Thursday, January 24, 2019

Michael Curtiz's Dr. X (1932)

The suspenseful tempo created by Curtiz overcame several lapses in the credibility of the script.
--- Alan K. Rode on Dr. X (Michael Curtiz, University of Kentucky Press, 2017)

Dr. X is full of credibility lapses, as most horror films are, unfortunately (see Val Lewton's films for some of the few exceptions):  Dr. X (Lionel Atwill) putting his daughter (Fay Wray) out for bait, Lee Tracy as the comic relief making irrelevant wisecracks, etc. Dr. X was one of five films Curtiz made in 1932 and Jack Warner kept the shooting schedules short.  To the extent the film succeeds it is for two reasons:  the art direction of Anton Grot (see my post of Nov. 21, 2014) and the eerie effectiveness of the two-color technicolor (few two-color prints survive, since the films were usually shot in black-and-white at the same time).
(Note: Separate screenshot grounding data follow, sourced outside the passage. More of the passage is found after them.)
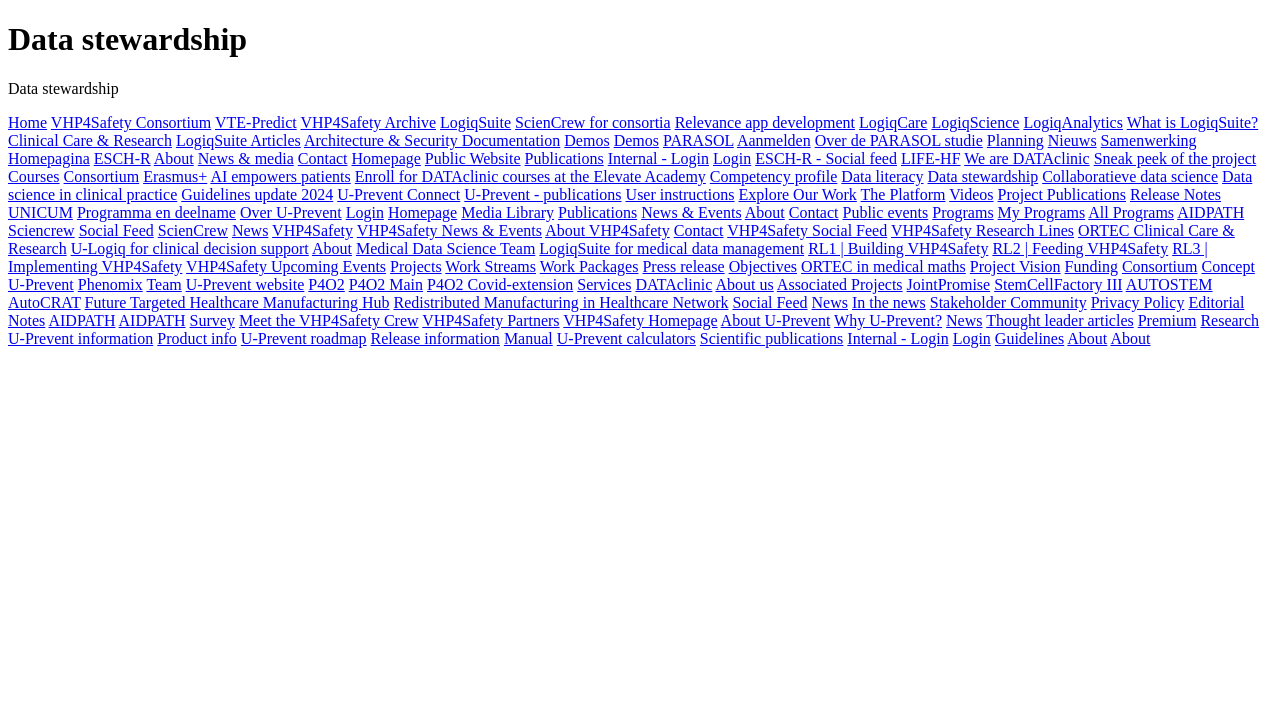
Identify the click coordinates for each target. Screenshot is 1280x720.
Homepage (386, 158)
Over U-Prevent (291, 212)
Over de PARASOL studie (899, 140)
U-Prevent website (245, 284)
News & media (246, 158)
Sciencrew (41, 230)
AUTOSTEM (1169, 284)
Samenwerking (1149, 140)
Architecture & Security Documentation (432, 140)
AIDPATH (1210, 212)
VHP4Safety (312, 230)
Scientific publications (772, 338)
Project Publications (1062, 194)
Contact (323, 158)
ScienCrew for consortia (593, 122)
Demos (586, 140)
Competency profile (774, 176)
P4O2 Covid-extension (500, 284)
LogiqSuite (475, 122)
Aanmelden (774, 140)
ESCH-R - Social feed (826, 158)
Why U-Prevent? (888, 320)
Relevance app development (765, 122)
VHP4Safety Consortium (131, 122)
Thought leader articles (1060, 320)
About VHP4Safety (607, 230)
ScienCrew (193, 230)
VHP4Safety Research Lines (982, 230)
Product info (197, 338)
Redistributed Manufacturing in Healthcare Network (560, 302)
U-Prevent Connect (398, 194)
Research (1229, 320)
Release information (435, 338)
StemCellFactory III (1058, 284)
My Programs (1042, 212)
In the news (889, 302)
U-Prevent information (80, 338)
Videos (971, 194)
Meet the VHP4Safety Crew (329, 320)
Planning (1015, 140)
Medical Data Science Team (445, 248)
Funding (1091, 266)
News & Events (691, 212)
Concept (1228, 266)
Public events (886, 212)
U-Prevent (41, 284)
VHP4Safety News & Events (449, 230)
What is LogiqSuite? (1193, 122)
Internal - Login (658, 158)
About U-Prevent (776, 320)
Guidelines (1029, 338)
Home (27, 122)
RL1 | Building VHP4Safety (898, 248)
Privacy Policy (1138, 302)
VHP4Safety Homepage (640, 320)
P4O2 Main (386, 284)
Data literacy (882, 176)
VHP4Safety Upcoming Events (286, 266)
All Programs (1131, 212)
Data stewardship (983, 176)
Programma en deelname (156, 212)
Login (732, 158)
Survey (212, 320)
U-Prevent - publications (542, 194)
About (174, 158)
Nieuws (1072, 140)
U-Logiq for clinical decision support (190, 248)
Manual (528, 338)
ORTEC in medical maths (883, 266)
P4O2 (326, 284)
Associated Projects (840, 284)
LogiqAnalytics (1073, 122)
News (250, 230)
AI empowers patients (280, 176)
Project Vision (1015, 266)
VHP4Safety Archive (368, 122)
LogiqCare (893, 122)
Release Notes (1175, 194)
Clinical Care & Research (90, 140)
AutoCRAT (44, 302)
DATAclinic (673, 284)
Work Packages (589, 266)
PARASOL (698, 140)
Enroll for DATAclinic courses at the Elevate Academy (530, 176)
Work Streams (490, 266)
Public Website (473, 158)
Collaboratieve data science (1130, 176)
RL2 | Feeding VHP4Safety (1080, 248)
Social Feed (116, 230)
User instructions (680, 194)
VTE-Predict (256, 122)
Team (163, 284)
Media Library (507, 212)
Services (604, 284)
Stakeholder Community (1008, 302)
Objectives (763, 266)
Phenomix (110, 284)
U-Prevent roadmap (304, 338)
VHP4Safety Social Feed (807, 230)
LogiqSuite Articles (238, 140)
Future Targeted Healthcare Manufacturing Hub (237, 302)
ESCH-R (122, 158)
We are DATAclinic (1026, 158)
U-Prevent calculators (626, 338)
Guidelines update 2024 (257, 194)
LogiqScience (975, 122)
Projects (416, 266)
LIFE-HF (931, 158)
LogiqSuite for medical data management (671, 248)
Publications (564, 158)
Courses (34, 176)
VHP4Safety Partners (490, 320)
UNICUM (40, 212)
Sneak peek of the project (1175, 158)
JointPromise (949, 284)
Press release (683, 266)
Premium (1167, 320)
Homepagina (49, 158)
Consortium (102, 176)
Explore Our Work (797, 194)
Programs (962, 212)
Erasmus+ (175, 176)
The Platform (903, 194)
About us (744, 284)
Two-color technicolor had a palette of mostly green, blue, red and orange.  Jack Lemmon once said to me that it took him a long time to appreciate films in color because they did not look real at first and later they did.  Even if this is true, why would one want color to look "real" in something as artificial as a movie; some of us want to see what a director can do with color, though mostly now (as opposed to two-color or the highly saturated three-color technicolor used from 1935 until well into the fifties) "directors put something blue next to something orange and think nothing of it," as cinematographer Philip Lathrop said to me.